Llevo tiempo dándole vueltas a algo que me preocupa: la política se nos ha ido convirtiendo en un partido de fútbol. No hablo de estrategias ni de tácticas, sino de hinchas. De esos que aplauden el gol de su equipo aunque sea en propia puerta, que se ríen del rival cuando tropieza y que se hinchan el pecho con cada “zasca” como si fuera un trofeo. Y no, no me refiero solo a los políticos. Hablo de nosotros, los de a pie, los que miramos el espectáculo desde la grada y jaleamos como si estuviéramos en un derbi. Señores, esto no es política. Es un bochorno.
Siempre he pensado, o querido pensar, que la democracia es otra cosa. Un sitio donde las voces que no encajan no solo tienen derecho a sonar, sino que deberían servir para algo más que alimentar el ruido. Imagina un mundo donde, en vez de atrincherarnos, usáramos esas diferencias para encontrar un punto medio. No hablo de utopías ni de que todos cantemos el kumbayá alrededor de una fogata, sino de algo más práctico y simple: reconocer que el de enfrente no es un monstruo feo y con cuernos, sino alguien que ve la realidad desde otro ángulo. He viajado lo suficiente como para cruzarme con gente de derechas, de izquierdas y de todo lo que hay entre medias, y en ninguno (escuchándolos de verdad) he visto una maldad atornillada a su ideología. Lo que sí he visto es convicción. Gente que cree, con más o menos acierto, que su receta es la que hará que el país (o el mundo) sea un lugar mejor.
Pero aquí estamos. En España, y no solo aquí, la política se ha vuelto un “todo o nada”. Si no estás conmigo, eres el enemigo. Si no aplaudes mi bandera, odias el país. Si no compras mi discurso al 100%, eres un traidor. Y mientras, los líderes (que no son más que un reflejo de lo que somos, no lo olvidemos) se enzarzan en duelos de titulares y réplicas ingeniosas que no llevan a ninguna parte. ¿Resultado? Los hinchas aplauden, las redes se incendian y las soluciones se quedan en el banquillo.
No me malinterpretes, no creo que todos seamos santos ni que las ideas no importen. Hay propuestas que me chirrían y otras que me convencen, como a cualquiera. Pero me niego a pensar que alguien de derechas sea un ogro egoísta por definición, igual que no creo que alguien de izquierdas quiera hundir el barco por puro rencor. El problema es que nos hemos olvidado de escuchar. De humanizar al otro. De asumir que detrás de cada idea, por loca que nos parezca, hay una intención que no siempre es “destruir todo lo bueno”. A veces, solo a veces, hasta tienen un punto.

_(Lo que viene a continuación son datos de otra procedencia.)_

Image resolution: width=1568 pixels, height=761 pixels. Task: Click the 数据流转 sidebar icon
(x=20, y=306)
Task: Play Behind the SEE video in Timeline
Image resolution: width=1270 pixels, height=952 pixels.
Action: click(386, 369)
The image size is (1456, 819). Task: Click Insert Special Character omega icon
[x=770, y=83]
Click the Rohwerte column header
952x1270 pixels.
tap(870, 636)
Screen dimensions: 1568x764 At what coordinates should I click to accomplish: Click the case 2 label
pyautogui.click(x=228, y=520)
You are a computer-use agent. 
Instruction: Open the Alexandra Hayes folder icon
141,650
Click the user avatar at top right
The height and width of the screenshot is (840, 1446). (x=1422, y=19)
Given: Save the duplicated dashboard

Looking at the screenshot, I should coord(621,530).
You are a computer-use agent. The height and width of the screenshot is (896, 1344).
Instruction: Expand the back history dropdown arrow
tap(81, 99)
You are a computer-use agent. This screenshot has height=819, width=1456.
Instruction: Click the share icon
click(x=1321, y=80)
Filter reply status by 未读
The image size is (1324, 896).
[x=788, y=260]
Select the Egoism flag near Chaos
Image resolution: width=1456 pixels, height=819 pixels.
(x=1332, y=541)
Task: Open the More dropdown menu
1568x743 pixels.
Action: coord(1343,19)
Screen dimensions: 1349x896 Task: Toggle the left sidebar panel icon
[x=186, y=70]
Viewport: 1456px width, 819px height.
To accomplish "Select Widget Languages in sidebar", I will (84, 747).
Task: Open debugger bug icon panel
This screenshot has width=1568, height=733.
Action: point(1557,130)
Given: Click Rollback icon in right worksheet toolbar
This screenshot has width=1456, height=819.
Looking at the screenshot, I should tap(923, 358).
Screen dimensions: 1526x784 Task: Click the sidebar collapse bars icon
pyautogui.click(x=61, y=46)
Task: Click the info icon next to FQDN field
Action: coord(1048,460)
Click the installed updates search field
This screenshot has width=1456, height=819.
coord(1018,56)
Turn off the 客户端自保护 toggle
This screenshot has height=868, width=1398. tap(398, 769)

¿Qué pasaría si en vez de pelearnos por el marcador cambiáramos el juego? Si los políticos (y nosotros con ellos) se sentaran a dialogar de verdad, a mirar resultados en lugar de ideologías, a pillar lo bueno de “los otros” sin que les dé un síncope… No digo que sea fácil, sé que la polarización da votos, da clics, da adrenalina. Pero igual va siendo hora de que dejemos de ser hinchas y empecemos a ser ciudadanos. Porque al final, mientras seguimos gritando en la grada, el partido se juega sin nosotros. Y todos perdemos.